As I stared at the D’s on my 9th grader’s report card, my blood began to boil. “I told you that this was going to happen, didn’t I?” He just stood there, so I continued on. “Your problem is that you are just plain lazy.” He remained silent and I got madder and continued on. “I don’t know why I even try to talk to you. You are never going to amount to anything!”
Ouch! This parent’s comments reflect the feelings that many of us have. However, are these statements going to lift our children to new heights? Probably not. Are they going to give them more confidence that will help them succeed? Unfortunately not. So what are some better ways that parents can respond? Below are five mistakes to avoid.
1) Don’t lose your temper. The older children are fighting, the youngest is whining, and suddenly you are screaming louder than everyone. You have lost control. Children may cower for a moment, but nothing has been solved. Bill Cosby says that oftentimes parents don’t want justice, they want quiet. Stop yelling like the children; leave the room; compose yourself; and decide what it is you really want to accomplish. Save yelling for emergencies.
2) Don’t misuse rewards. “If you will stop cutting class, I will let you use the car this weekend.” The problem here is that when you are not providing the reward, children have no reason to behave. This implies that the expectation itself has no intrinsic value. It really isn’t a reward but a bribe. A better approach is to use rewards only to reinforce behavior after the fact.
3) Don’t disagree as parents in front of your children When parents debate rules in front of the children, a can of worms is opened. Children realize that there is not a unified front and will work very hard, and quite effectively, to play one parent against the other. Parents need to settle disagreements in private and make sure they are on the same page when it comes to guidelines for homework, chores, etc. Parents should compromise when there are strong feelings around issues. Avoid making one parent the disciplinarian. This encourages the children to push the limits when that parent is not present.

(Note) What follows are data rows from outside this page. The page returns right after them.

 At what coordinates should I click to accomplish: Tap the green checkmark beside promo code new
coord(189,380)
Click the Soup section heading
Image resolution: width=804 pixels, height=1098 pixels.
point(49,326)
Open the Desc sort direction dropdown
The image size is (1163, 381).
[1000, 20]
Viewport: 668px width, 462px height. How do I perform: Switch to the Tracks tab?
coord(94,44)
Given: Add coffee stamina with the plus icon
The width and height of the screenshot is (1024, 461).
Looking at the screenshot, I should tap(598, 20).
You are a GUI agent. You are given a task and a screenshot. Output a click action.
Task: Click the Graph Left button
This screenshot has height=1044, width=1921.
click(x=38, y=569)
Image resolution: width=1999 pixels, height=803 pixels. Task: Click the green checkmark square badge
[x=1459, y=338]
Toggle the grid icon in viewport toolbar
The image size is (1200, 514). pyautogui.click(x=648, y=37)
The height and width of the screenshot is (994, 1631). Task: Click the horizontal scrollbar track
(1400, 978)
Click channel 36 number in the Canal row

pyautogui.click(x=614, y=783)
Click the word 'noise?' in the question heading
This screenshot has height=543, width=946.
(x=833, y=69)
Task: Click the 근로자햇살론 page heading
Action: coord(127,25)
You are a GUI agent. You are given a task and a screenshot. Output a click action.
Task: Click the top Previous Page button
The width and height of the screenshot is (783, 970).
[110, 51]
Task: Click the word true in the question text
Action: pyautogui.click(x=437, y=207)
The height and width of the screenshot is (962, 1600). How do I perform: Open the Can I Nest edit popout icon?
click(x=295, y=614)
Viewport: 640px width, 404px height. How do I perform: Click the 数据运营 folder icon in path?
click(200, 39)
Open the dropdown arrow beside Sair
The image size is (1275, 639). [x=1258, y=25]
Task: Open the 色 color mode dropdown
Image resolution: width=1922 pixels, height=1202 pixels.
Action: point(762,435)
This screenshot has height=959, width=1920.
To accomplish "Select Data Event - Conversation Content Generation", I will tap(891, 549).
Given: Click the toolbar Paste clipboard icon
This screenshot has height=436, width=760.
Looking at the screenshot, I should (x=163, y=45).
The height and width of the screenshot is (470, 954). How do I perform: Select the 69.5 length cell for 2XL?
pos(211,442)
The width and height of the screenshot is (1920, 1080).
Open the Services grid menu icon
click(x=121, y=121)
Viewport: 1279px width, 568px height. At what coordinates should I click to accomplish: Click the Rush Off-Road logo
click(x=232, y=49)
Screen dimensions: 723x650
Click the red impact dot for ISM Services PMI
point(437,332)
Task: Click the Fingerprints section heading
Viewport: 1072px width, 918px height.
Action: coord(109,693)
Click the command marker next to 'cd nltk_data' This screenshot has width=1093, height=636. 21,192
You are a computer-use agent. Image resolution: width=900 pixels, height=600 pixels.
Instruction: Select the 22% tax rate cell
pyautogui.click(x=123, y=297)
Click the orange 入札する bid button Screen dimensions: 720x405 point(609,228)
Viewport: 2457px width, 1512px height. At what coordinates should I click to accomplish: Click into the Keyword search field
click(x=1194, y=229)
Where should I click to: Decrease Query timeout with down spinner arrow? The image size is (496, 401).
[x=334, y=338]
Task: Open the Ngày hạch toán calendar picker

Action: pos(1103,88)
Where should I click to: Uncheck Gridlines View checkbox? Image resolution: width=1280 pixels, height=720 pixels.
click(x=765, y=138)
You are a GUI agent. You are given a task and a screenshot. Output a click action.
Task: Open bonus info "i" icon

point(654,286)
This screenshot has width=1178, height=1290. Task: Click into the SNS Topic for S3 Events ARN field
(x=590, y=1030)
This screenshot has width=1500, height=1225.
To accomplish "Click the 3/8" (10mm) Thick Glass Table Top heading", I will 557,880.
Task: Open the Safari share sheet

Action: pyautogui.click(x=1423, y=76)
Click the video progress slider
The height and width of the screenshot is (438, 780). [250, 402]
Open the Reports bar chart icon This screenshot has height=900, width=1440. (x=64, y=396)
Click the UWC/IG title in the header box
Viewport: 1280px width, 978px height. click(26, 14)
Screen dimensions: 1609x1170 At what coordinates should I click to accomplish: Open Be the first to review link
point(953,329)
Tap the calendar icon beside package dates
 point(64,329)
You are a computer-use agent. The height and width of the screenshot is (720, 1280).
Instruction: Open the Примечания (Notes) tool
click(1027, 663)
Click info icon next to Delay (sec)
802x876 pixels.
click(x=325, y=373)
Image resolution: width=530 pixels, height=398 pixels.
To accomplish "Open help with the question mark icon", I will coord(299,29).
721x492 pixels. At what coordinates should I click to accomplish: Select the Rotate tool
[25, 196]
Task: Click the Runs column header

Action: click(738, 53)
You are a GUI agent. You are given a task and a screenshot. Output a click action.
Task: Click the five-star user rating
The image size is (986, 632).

4) Don’t put your child down. It is important to avoid statements like “You never,” and “You always.” These are absolutistic statements that are rarely true. “You should do it my way” is a statement that implies your way is the only way. “Is that hair on your head or are you wearing a mop?” When a child expresses his/her individuality in ways that are not harmful, we are best to let it be. Otherwise, we are only expressing our own insecurities. We need to look for statements that will help to build and develop our children.
5) Don’t be too busy. “Not now” is probably one of the hardest things for children to hear. As parents, we have often made our lives so busy with work and other activities that we have forgotten why we had children. There is no more important job that we will ever complete than this task of raising and training our children to become responsible adults. Our job is to launch them successfully. In order to do that, we must make time for them. They must be a priority and they must know it.